• _What you should do_
From the first line to the last, set down the material exactly, leaving out its pictures.
*** Records for processing Section Begins ***
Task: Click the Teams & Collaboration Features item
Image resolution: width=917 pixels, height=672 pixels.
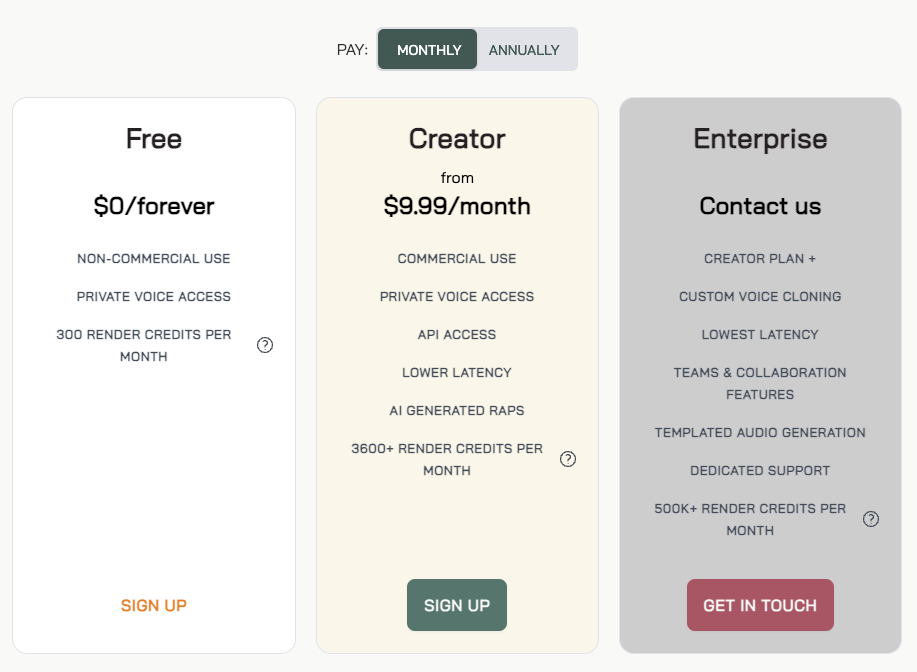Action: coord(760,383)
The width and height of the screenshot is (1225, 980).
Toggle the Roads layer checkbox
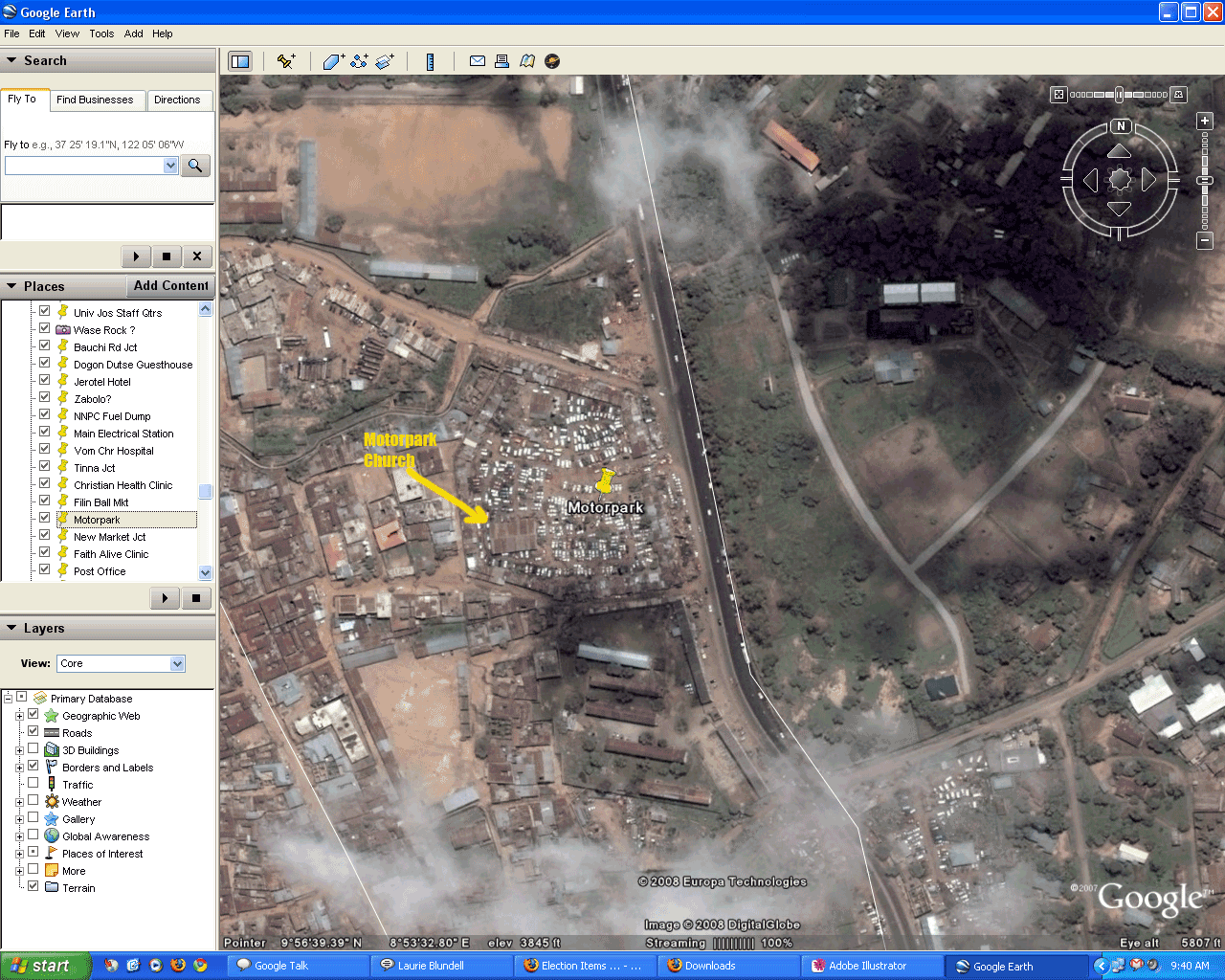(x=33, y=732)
*** Records for processing Section Ends ***
• _Output for this task_
Task: Click the Teams & Collaboration Features item
Image resolution: width=917 pixels, height=672 pixels.
Action: coord(760,383)
The width and height of the screenshot is (1225, 980).
Toggle the Roads layer checkbox
(x=33, y=732)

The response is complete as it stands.